# Exercise objective
Where in the entries below does "toolbar" appear? Copy every line that has it.

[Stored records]
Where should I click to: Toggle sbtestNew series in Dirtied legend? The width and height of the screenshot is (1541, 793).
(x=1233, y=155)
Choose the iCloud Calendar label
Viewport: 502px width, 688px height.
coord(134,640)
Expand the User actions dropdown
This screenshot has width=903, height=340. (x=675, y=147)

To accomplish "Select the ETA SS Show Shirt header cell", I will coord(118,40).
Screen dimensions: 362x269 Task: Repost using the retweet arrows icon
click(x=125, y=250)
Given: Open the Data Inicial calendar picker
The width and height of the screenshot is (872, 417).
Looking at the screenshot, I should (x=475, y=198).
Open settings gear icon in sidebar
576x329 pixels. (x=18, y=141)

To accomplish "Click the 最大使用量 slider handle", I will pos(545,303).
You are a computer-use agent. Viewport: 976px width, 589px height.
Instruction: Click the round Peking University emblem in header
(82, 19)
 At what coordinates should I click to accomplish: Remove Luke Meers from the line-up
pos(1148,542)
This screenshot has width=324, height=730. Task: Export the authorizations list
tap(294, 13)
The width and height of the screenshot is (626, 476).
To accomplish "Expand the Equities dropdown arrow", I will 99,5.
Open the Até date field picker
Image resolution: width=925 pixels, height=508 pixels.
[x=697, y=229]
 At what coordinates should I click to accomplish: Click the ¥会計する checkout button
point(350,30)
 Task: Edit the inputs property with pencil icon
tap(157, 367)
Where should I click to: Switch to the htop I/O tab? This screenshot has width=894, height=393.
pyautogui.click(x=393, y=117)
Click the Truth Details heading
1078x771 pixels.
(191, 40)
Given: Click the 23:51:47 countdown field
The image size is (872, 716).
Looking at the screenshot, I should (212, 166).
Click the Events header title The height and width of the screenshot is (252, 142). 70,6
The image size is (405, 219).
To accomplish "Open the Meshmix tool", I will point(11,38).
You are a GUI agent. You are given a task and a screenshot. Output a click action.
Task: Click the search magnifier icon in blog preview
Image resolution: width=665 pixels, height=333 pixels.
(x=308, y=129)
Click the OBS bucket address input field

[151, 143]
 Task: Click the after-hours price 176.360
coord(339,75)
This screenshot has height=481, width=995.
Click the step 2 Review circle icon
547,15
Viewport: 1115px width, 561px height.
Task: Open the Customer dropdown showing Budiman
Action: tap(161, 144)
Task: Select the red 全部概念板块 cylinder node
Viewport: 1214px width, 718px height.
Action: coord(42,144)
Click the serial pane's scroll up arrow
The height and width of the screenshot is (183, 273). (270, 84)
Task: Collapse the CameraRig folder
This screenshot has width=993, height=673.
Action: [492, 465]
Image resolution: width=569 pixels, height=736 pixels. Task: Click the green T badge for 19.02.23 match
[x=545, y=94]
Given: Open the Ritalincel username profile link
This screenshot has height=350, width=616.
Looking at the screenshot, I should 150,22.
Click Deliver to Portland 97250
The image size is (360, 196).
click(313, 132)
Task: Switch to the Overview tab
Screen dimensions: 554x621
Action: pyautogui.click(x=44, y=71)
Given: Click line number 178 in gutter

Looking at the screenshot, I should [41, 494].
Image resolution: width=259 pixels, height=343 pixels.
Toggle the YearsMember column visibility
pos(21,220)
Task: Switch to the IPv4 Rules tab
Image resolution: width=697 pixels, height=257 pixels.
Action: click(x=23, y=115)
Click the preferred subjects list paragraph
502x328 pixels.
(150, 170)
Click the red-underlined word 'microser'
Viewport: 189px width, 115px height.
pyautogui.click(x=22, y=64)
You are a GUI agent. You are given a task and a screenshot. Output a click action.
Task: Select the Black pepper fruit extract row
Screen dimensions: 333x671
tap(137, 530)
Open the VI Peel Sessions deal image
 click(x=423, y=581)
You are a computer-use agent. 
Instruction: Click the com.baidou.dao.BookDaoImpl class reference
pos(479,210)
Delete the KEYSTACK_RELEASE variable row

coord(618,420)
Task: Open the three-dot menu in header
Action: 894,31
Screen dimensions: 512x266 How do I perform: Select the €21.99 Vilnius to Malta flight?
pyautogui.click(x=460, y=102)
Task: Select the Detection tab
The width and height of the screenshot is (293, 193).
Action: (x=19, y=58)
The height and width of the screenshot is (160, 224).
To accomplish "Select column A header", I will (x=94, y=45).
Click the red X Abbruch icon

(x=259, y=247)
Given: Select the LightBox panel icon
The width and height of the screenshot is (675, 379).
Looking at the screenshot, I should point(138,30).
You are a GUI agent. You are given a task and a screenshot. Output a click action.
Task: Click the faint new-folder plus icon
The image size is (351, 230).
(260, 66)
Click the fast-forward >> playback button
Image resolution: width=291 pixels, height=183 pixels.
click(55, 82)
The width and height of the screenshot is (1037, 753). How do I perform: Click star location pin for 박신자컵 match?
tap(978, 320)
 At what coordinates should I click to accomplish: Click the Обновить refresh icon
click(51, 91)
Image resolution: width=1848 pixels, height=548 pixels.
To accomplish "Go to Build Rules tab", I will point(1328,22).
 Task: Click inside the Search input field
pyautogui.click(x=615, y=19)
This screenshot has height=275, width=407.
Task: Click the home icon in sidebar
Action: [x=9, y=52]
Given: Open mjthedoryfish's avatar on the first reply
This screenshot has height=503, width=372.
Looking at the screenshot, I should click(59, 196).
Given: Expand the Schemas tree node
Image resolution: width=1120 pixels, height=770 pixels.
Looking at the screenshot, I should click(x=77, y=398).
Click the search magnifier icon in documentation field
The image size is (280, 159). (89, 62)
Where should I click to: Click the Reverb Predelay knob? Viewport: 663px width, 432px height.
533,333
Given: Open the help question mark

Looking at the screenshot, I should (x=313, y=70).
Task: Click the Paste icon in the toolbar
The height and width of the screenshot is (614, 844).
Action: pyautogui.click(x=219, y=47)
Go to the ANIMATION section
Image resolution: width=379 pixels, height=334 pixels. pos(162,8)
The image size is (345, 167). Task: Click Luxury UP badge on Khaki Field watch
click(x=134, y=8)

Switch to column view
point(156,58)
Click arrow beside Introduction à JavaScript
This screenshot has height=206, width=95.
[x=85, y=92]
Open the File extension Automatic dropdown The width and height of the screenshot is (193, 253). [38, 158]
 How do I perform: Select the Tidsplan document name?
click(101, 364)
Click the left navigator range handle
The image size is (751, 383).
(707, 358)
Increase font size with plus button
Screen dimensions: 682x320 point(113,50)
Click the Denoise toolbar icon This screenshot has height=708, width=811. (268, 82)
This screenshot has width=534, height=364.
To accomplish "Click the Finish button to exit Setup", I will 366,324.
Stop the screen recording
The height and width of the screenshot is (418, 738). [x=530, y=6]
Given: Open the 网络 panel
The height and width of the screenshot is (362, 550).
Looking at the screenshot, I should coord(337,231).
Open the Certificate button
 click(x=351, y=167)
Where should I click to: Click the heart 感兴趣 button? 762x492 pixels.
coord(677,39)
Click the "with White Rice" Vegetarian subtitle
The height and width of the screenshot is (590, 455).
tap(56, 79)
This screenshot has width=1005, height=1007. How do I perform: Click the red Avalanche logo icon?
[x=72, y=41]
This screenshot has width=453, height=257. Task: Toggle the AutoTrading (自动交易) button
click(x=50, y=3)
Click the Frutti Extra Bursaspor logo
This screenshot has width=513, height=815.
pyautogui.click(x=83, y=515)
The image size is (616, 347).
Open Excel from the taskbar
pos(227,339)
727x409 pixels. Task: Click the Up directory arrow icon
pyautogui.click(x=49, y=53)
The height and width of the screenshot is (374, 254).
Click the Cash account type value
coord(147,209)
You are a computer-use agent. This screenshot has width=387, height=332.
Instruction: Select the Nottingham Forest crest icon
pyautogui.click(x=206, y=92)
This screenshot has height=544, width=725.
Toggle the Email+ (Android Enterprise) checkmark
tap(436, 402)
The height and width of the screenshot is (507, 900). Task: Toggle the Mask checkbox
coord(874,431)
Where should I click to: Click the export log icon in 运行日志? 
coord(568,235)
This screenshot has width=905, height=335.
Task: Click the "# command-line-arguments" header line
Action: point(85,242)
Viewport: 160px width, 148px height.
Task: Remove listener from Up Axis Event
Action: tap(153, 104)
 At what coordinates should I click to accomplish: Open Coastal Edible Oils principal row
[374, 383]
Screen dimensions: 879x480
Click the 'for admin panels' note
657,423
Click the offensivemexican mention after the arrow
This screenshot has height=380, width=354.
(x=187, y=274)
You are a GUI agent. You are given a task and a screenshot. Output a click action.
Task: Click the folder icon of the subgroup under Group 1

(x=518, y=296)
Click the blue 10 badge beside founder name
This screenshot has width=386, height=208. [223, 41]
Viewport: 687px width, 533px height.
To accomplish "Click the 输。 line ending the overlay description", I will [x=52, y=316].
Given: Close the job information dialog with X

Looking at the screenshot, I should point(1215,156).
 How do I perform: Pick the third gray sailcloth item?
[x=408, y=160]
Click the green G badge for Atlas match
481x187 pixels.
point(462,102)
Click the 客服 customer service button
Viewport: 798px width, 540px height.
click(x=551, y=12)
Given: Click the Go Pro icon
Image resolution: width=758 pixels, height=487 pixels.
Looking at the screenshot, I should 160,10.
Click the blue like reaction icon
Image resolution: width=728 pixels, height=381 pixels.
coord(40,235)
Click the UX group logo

# Response box
Task: Click the Paste icon in the toolbar
Click the Denoise toolbar icon This screenshot has height=708, width=811. (268, 82)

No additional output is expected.